TEXTO DADO »
....

Seres urbanos
Hugo
José Suárez
La
ciudad la habitamos y nos habita con igual intensidad. Somos la ciudad, le pertenecemos,
la construimos, la constituimos. Las calles son nuestras, los edificios, los
ríos, las montañas, el clima, el granizo. Cada lugar está impregnado por
nuestro paso, por nuestra pequeña historia: nuestro primer enamoramiento, el primer
entierro, la pena, la fiesta. Nuestro pasado está inscrito en estos territorios
íntimos.
Soy
paceño. No nací aquí, pero ese es un detalle poco importante, basta recordar a
Chavela Vargas que, habiendo visto la luz en Costa Rica, decía que “los
mexicanos nacemos donde nos da la gana”; o dicho en otro código: “no porque los
gatos nazcan en el horno, son panes”. Crecí en San Miguel desde inicios de los
70. Jugué con bicicleta hasta el cansancio, trepé el cerro del frente que hoy
es Auquisamaña, jugué con barquitos de papel en el río hoy entubado, entré en
las cuevas e intenté sin éxito atrapar lagartijas.

....

DATOS PROPORCIONADOS »
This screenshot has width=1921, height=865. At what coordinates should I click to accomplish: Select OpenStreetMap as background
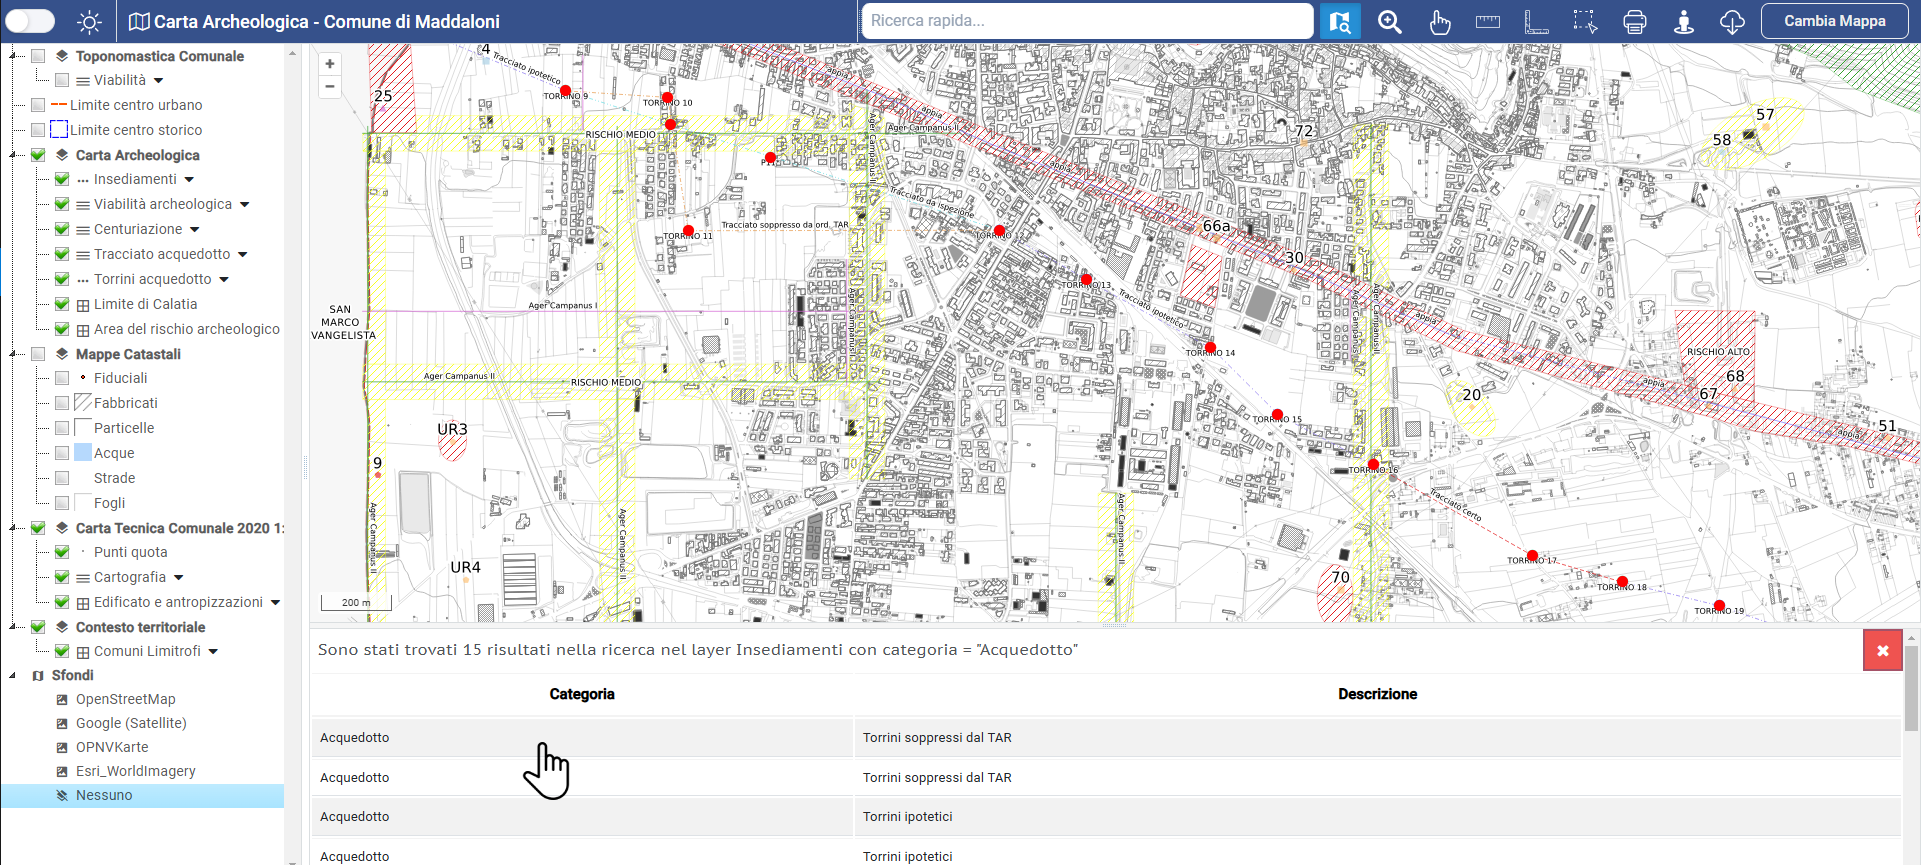[125, 699]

....

PROBLEMAS A RESOLVER »
[A] Reescribe como lista breve el párrafo de «Seres urbanos» que empieza con «Soy paceño» y conserva sus datos principales.
[B] Prosigue el texto «Seres urbanos» a partir de su última oración.

RESPUESTAS »
[A]
- El autor se declara paceño, aunque no nació en la ciudad, y considera ese dato poco importante.
- Recuerda a Chavela Vargas, nacida en Costa Rica, que decía: «los mexicanos nacemos donde nos da la gana».
- Lo expresa también con el dicho «no porque los gatos nazcan en el horno, son panes».
- Creció en San Miguel desde inicios de los años 70.
- Allí jugó en bicicleta, trepó el cerro que hoy es Auquisamaña y jugó con barquitos de papel en el río, hoy entubado.
- Entró en las cuevas e intentó sin éxito atrapar lagartijas.

[B]
Desde
mi barrio vi pasar la dictadura y el Golpe de Estado de 1980. Temblé con el
miedo de pensar que los militares vinieran a mi casa. Y fui conociendo otros
rumbos: en Miraflores jugué tardes enteras con mis primos en casa de mi abuelo,
en la Avenida Busch; en esas paredes se veló a mi padre cuando lo mataron en
1981, ahí también despedimos el cuerpo de a mi abuelo décadas después.
Fui
a Sopocachi muchas veces, dormí en el departamento de mi abuela recibiendo
mimos y jugo de naranja en las mañanas. Diariamente me dirigí a mi colegio en
Següencoma, y volví cansado con el implacable sol azul de medio día atravesando
el Choqueyapu, cargando -o más bien arrastrando- mi mochila con útiles
escolares.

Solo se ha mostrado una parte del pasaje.